From 7c5fb1138d02c04a939e5982442ade72badbe509 Mon Sep 17 00:00:00 2001
From: Dennis Thiessen
Date: Fri, 26 Jun 2026 14:54:29 +0200
Subject: [PATCH] =?UTF-8?q?feat:=20sharpen=20the=20event=20study=20?=
=?UTF-8?q?=E2=80=94=20more=20events,=20fair=20baseline,=20per-event=20vie?=
=?UTF-8?q?w?=
MIME-Version: 1.0
Content-Type: text/plain; charset=UTF-8
Content-Transfer-Encoding: 8bit
The first run gave only 2 events (N=2 is anecdote, not evidence) and an unfairly
weak coincident baseline, so the +42d lead couldn't be trusted. This makes the
measurement meaningful:
- More, cleaner events: default drawdown threshold 15%→10%, and dedup switched
from "recover to the high" to a rising-edge + cooldown (40d), so distinct
drawdowns each register instead of merging.
- Fair comparison: each indicator now warns at its OWN 80th percentile instead of
a shared absolute 60, removing the artifact that muted the coincident baseline.

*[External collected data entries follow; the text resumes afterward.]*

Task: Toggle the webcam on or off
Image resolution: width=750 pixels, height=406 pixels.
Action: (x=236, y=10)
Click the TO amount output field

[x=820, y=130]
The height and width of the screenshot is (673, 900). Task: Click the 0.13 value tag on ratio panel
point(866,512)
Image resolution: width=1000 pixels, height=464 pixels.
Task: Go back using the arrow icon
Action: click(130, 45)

- Per-event breakdown (date · depth · breadth lead · coincident lead) so a median
over a tiny sample can't hide an apples-to-oranges comparison — you see whether
both warned on the same drawdown.
- Surface precision/recall (best row) + base rate per indicator — the honest edge
read, not just lead time.
Re-run the Event Study job to regenerate the cached report in the new shape.
Co-Authored-By: Claude Opus 4.8
---
app/services/event_study_service.py | 109 +++++++++++++++++++---------
frontend/src/lib/types.ts | 12 ++-
frontend/src/pages/RegimePage.tsx | 62 +++++++++++++++-
tests/unit/test_event_study.py | 25 +++++++
4 files changed, 173 insertions(+), 35 deletions(-)

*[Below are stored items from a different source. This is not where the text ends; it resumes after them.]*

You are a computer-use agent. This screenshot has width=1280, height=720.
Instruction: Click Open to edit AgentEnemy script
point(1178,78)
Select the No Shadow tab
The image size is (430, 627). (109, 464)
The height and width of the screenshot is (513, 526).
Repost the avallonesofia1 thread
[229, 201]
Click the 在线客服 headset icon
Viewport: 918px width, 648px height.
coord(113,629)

diff --git a/app/services/event_study_service.py b/app/services/event_study_service.py
index 1861e78..064d688 100644
--- a/app/services/event_study_service.py
+++ b/app/services/event_study_service.py
@@ -34,12 +34,15 @@ logger = logging.getLogger(__name__)

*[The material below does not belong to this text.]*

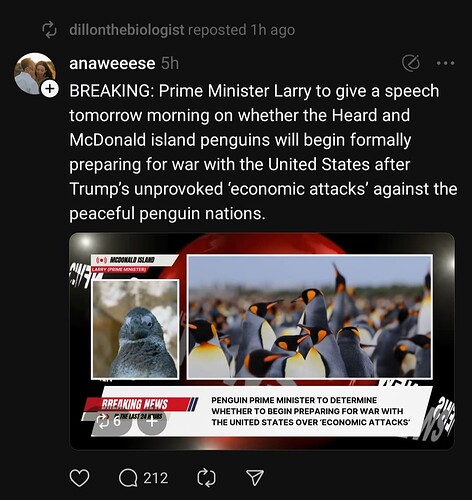Click the repost icon beside dillonthebiologist
The image size is (472, 500).
pyautogui.click(x=49, y=30)
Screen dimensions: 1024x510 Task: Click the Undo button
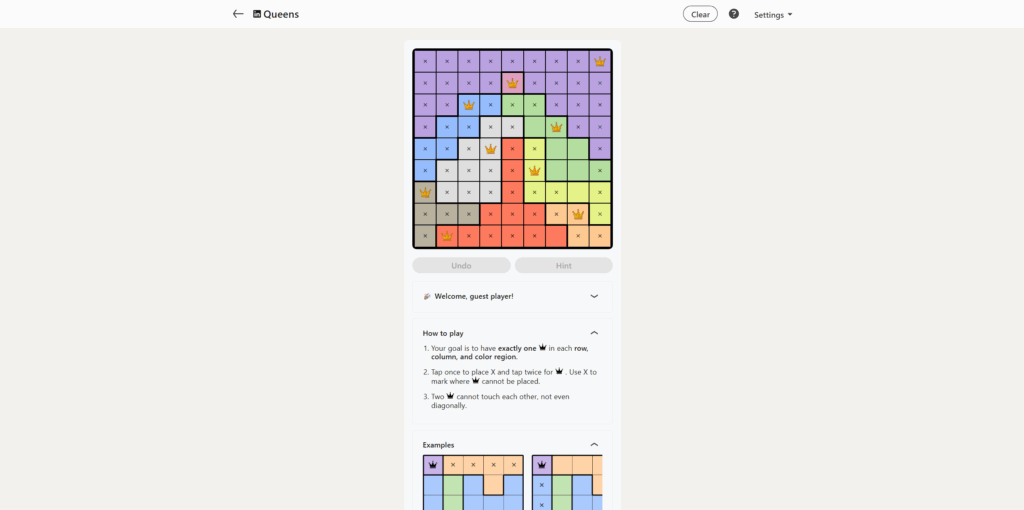pos(461,266)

KEY_REPORT = "regime_event_study"
-# Defaults — admin-tunable later if needed.
-EVENT_THRESHOLD_PCT = 15.0 # drawdown from the 52w high that counts as a "break"
-RECOVER_PCT = 5.0 # must recover to within this of the high before a new event
+# Defaults. The 15% threshold gave only 2 events in 5y (statistically useless),
+# so the default is lower with a cooldown-based dedup to surface more, cleaner
+# events. Each indicator "warns" at its OWN 80th percentile rather than a shared
+# absolute level, so the leading vs. coincident comparison is fair across scales.
+EVENT_THRESHOLD_PCT = 10.0 # drawdown from the 52w high that counts as a "break"
+COOLDOWN_DAYS = 40 # min trading days between event onsets (dedup)
DRAWDOWN_LOOKBACK = 252 # 52-week trailing high
HORIZON_DAYS = 20 # signal-centered prediction horizon
-WARN_THRESHOLD = 60.0 # indicator level treated as "warning on"
+WARN_PERCENTILE = 80.0 # each indicator warns at its own Nth percentile
PRE, POST = 60, 20 # event-centered window (trading days)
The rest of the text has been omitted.